If you’re the type of landscape photographer who would rather spend most of your time hiking, climbing, and seeing beautiful sights with your own eyes, then the portability, durability, and IBIS of the Olympus system makes it a very wise choice. Plus, with the smaller sensor you get so much extra DOF (depth of field) from faster apertures like f/4 and f/5.6.
What About The Best DSLR For Landscape Photography?
Aside from Pentax, all of our recommendations above have been mirrorless cameras. Why didn’t we recommend any DSLRs? There is a very good reason, but it’s not that DSLRs are suddenly obsolete. In fact, it’s quite the opposite! DSLRs are still amazing choices for landscape photography! Thankfully, the whole discussion can be simplified quite a bit, with only two main things to remember:
1.) Yes, DSLRs are still incredible tools for landscape photography. In fact, a lot of the “advantages of mirrorless” are a little less useful to landscape photographers in particular, because they mostly work from a tripod (i.e. don’t need sensor stabilization) and they might actually enjoy being able to frame their shot with their camera turned off through an optical viewfinder.
2.) If “old school” does sound attractive to you, then it all comes down to this: since we won’t be seeing nearly as many exciting new DSLRs anymore, we can keep our recommendation very simple. The absolute best landscape photography DSLR is, without a doubt, the Nikon D850. Its sensor is just phenomenal, with a base ISO of 64 that gives incredibly clean, detailed images; it’s virtually the same sensor as the mirrorless Z7 and Z7 II. The body is extremely rugged and durable. Bottom line: the Nikon D850 will stand the test of time for many years to come; it is a flagship-class camera that can be found used for as little as $2,200!
If you’re on a very tight budget, a used Nikon D810, or a Pentax K-1 or K-1 II, are truly incredible bargains, though, at half that price.
Other than that, virtually all of the DSLRs made in the last 5-10 years are quite good at landscape photography, to be honest.
Best Camera For Landscape Photography | Conclusion
There’s never been a more exciting time to be choosing a camera for landscape photography, but with so many options the decision can be a difficult one!
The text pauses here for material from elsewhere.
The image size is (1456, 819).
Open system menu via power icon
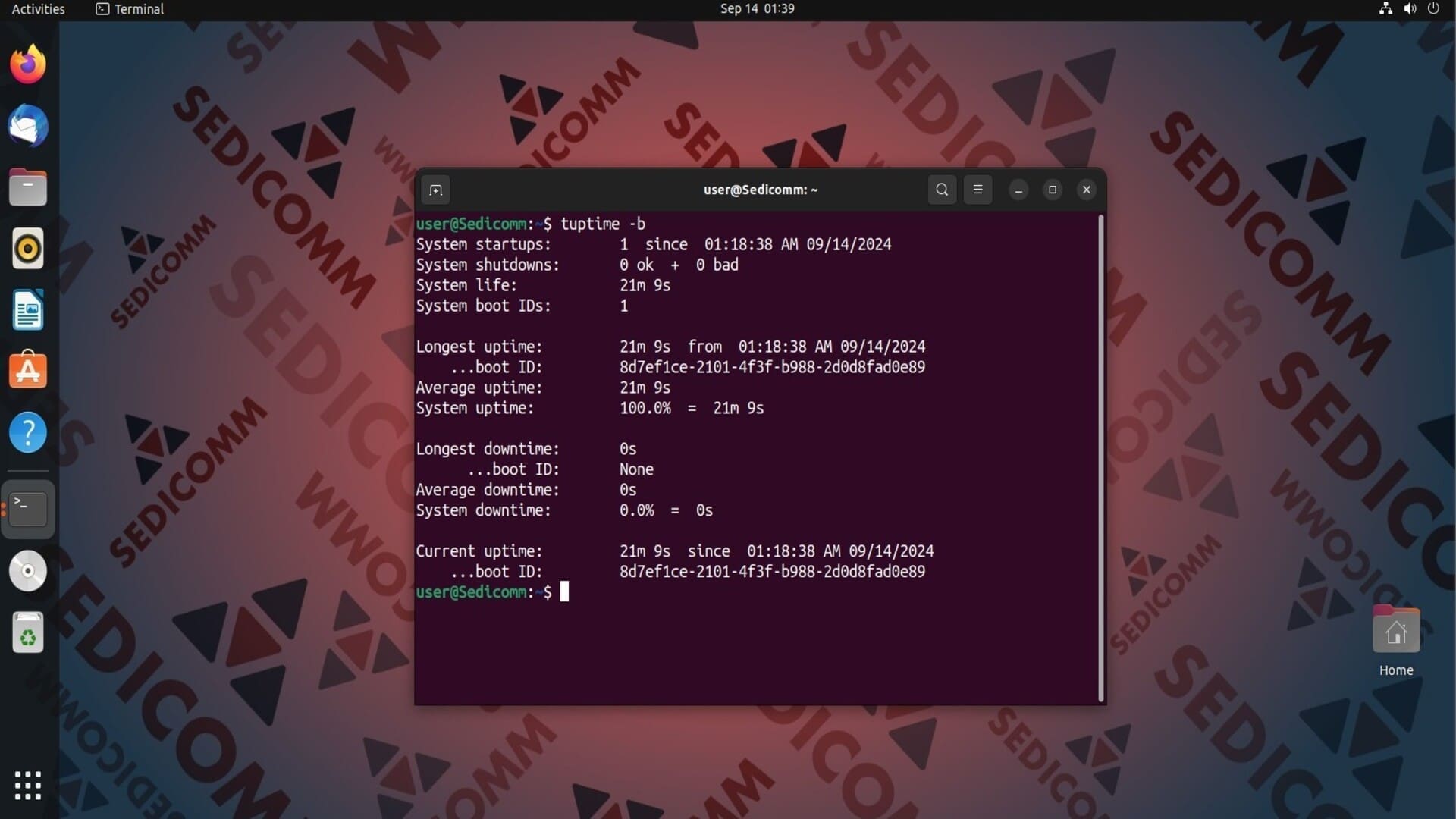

The important thing to remember is that it’s OK to make your final decision based on not just the body’s spec sheet on paper, but also how it feels in your hands and how easy it is to operate in the field. Because it doesn’t matter how many megapixels you have, or how sharp your lens is, if you miss the best light because you’re digging through a menu trying to turn off your sensor stabilization, (true story!) …or trying to discern whether or not you’ve set focus correctly to capture adequate depth of field.
Whether you go for a high-end exotic camera or a budget-friendly option, the key factor in creating the best imagery will be your own skills and your own creative vision!